March 13th 2020

Dear Interpreter colleagues,

We have all read or heard lots of information about the Coronavirus COVID-19 in recent days and weeks. It is a developing situation and new information and advice is coming to light everyday, but we wanted to pass on some advice related to interpreting. We are likely to issue updated advice as it comes to hand.

While NZ is currently affected less than many other countries, it seems likely we will have a widespread outbreak at some stage. Latest advice from the Waitemata DHB is that healthcare workers are not more prone to catching the disease than other people. However, it is reasonable to predict that as professionals who spend the day working with different groups of people, interpreters are at a slightly higher risk of infection than many other people, and of carrying the disease. Information out today suggests an infected person could be a carrier and show no symptoms for up to 2 weeks (or 24 days in some extreme cases). This makes containment more difficult. Worse case scenario in terms of interpreting services is that there are more cases of Deaf becoming unwell and requiring interpreting services, but fewer unaffected interpreters to support them. This is an outcome we all need to do our bit to avoid happening.

The better news is that the virus is not that easy to catch. there are no reports of airborne infection which is a huge bonus. Contamination seems by contact with infected water droplets, mainly from surfaces. This means we can increase our chances of prevention by following public health advice, summarised here by WDHB (thanks to Taria for the notes – view the full document here):

Best ways of prevention:

  • Hand washing,
  • coughing into a tissue and disposing of it,
  • social distancing
  • avoid touching your face,
  • do not hongi (there is more information coming regarding Tikanga Maori and COVID-19)

In addition Connect would like to advise the following:

  • We suggest you regularly carry and use hand sanitizer, keep one in your bag or the car. Use the sanitizer provided in medical centres and elsewhere.
  • To protect yourself when getting the ICF signed: cut up some small squares of cotton fabric, and use these to wipe your device with sanitizer before and after getting the signature. The cotton squares can be washed and reused. And again, hand washing before and after a job if possible; if not possible, use hand sanitizer.
  • Avoid physical contact with clients (no hearing handshakes or Deaf hugs!)
  • There seems little evidence that the use of masks makes any difference to the risk of infection. This will please our Deaf clients!
  • If you discover you are working in an area that has the virus please let us know straight away so we can assess and plan further work and reduce the risks for you and others.
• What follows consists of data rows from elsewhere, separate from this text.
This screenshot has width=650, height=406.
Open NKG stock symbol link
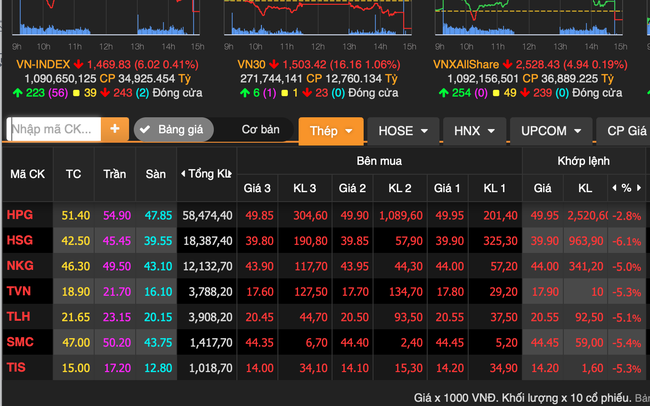coord(20,266)
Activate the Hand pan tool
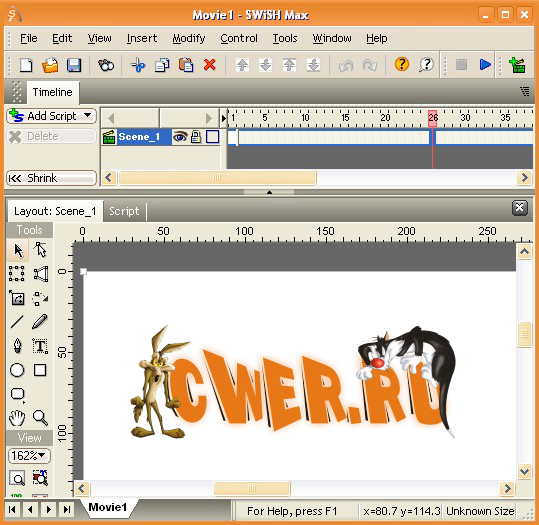539x525 pixels. pos(17,418)

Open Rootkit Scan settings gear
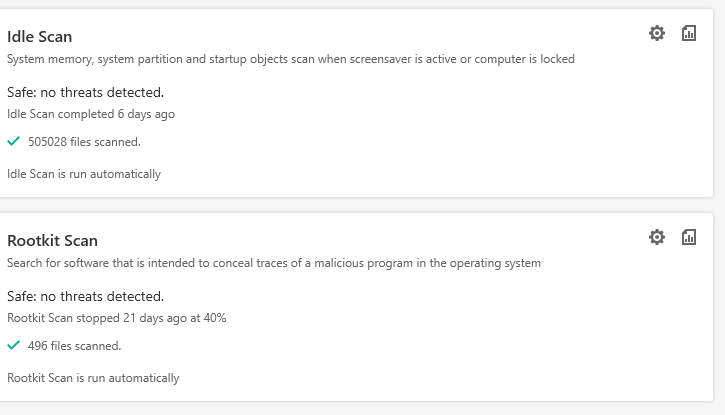(x=656, y=237)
While we are all committed to supporting the Deaf community as much as we possibly can, naturally the priority is the health of our families and loved ones. Also of concern to many will be the financial ramifications of getting infected or of self-isolating. While all members of our interpreting team are contractors, we can offer some financial support if you find yourself in that difficult situation, so please keep that in mind and talk to us if you would like more information. We do not want anyone to have to choose between heightening the risk of contamination, or paying their bills, so we pledge to support you if that happens.

If we all work together, as we do so well in other ways, we can minimise the impact and disruption to our lives and those of others we commit to support.